Adad Hannah: Unsettling the West

Two Rivers Gallery, Prince George January 17 to March 30, 2014

A startling Ophelia figure confronted the viewer upon entering Adad Hannah’s recent exhibition “Unfixed” at Two Rivers Gallery in Prince George. She lay serene in a sheer, floating dress, with a clear, white face and a flow of red hair; she was shrouded by abundant blades of grass, bright flowers, and a sawed-off log. But then, her still, picture-perfect face moved; Ophelia blinked her eyes, and her throat rose hesitantly, then fell. A slight shiver tremored her hands, which were spread out in surrender to dark forces below.

This scene—displayed on a high-definition monitor as part of Hannah’s piece Blackwater Ophelia (2013)—was hard to watch, with the weight of the heroine’s story drawing us into heartbreak, despair and the waste of beauty giving in so wholeheartedly. This sense of high emotion held even as the viewer passed the false wall upon which the monitor was mounted, and saw the casket-like set in which Hannah filmed the piece. It has elements clearly designed for supporting the model’s head and feet, and the flowers are plastic—but even seeing this artifice didn’t dispel the power of Hannah’s tableau vivant. It really did seem that Ophelia came to life and arrived on the brink of death, right before our eyes.

Hannah’s work mesmerizes; the shock of seemingly still artworks that are created with breathing, wavering, crying actors startles the viewer into a shared experience. His work transports the viewer from the slow silence of a museum, circling Rodin’s The Burghers of Calais (1889), to the noisy streets of Seoul, where he circles his re-creation Burghers of Seoul (2006)—South Korean motorcycle messengers in poses of despair, consternation and pride taken from Rodin’s masterwork. Hannah’s art, playing with perceptions via skilled sleight of hand, reveals itself but never lose its power; instead, fascination builds with each work. Viewers delve into the performances, judging the actors; some limbs falter and flail, others hardly move.

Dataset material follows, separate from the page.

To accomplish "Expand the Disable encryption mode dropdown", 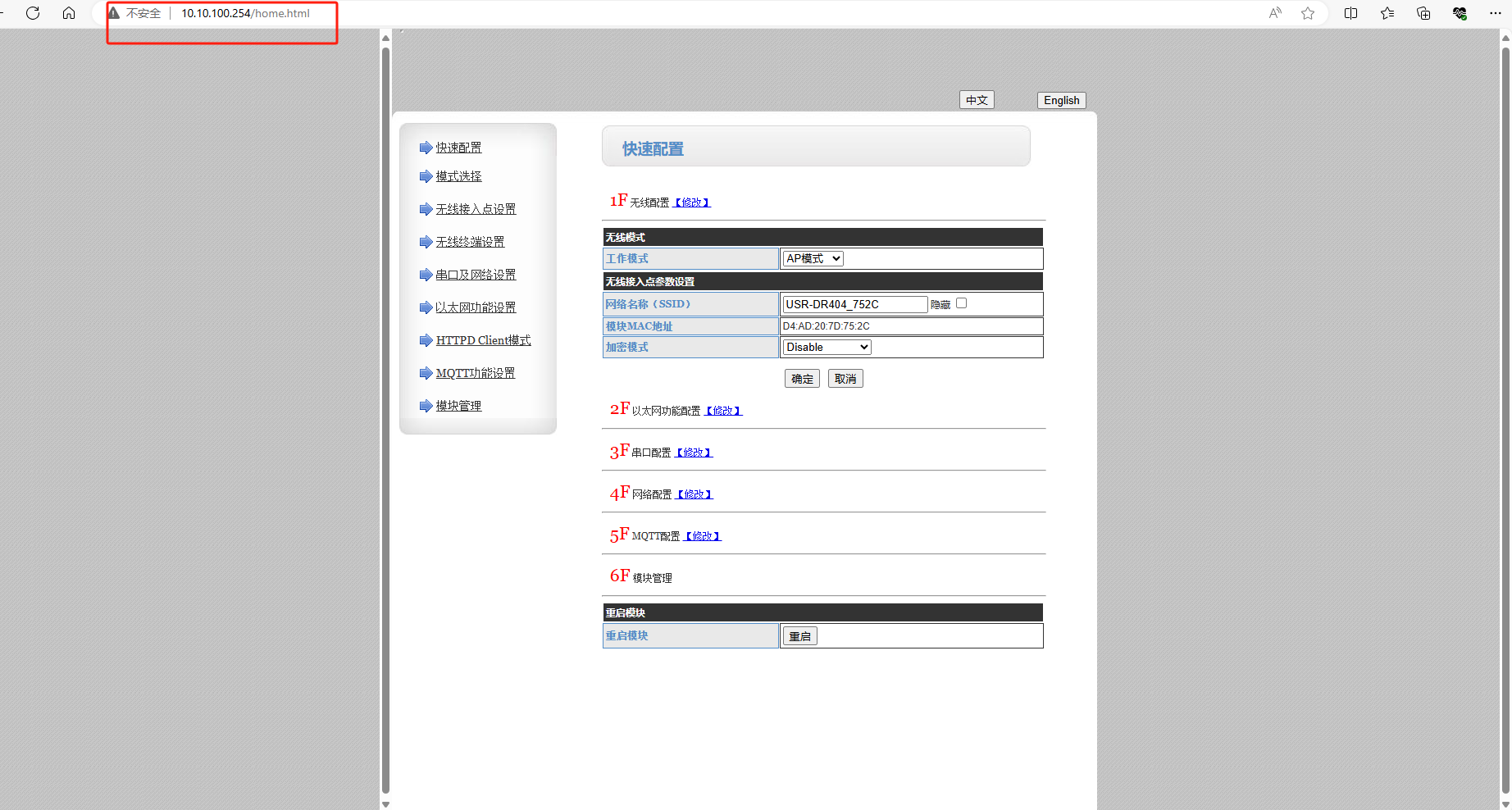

Hannah’s image of two figures—one taller than the other as if mother and child—sharing a black shroud and viewing Bosch’s The Garden of Earthly Delights (c. 1500) haunts me still. At first, I read the figures as nuns; then curiosity turned to discomfort the longer I looked—or watched—as they became increasingly sinister. I was convinced they were ghouls until I thought that I saw their faint faces in an adjacent work, Room 112 (2004). There, I saw them as figures peering in at another painting, bringing me back to the work and out of my own imaginings.

Virginia Hall, 1914 (2014) is a new work that employs Hannah’s signature tableau vivant style using Prince George citizens as actors. (BC residents also came to the fore in his 2009 work The Raft of the Medusa (100 Mile House).) Opened on January 16, 1914, as part of Prince George’s Fort George Hotel, Virginia Hall was a rollicking dance venue and a centre of the growing city’s social life until it, and the hotel, burned down a few months into existence.

Hannah’s Virginia Hall, 1914 is an homage and memorial to the old dance hall’s place and time; a series of scenes portray a thin veneer of civility in the pleasing, sometimes distant, and sad smiles of its women, as well as in the eager, lascivious, showing-off grins of its men. In the background of one scene is a woman with a dagger in her hand, moving towards the back of a laughing man. Another woman holds deer antlers to her head; bear, wolverine and fox skins are draped on heads of frightened women, as if they are being devoured. Such vignettes foreshadow the start of the First World War, as well as the demise of the hotel and the gaiety it provided.

In this and other works, “Unfixed” unsettled the viewer, true to its word.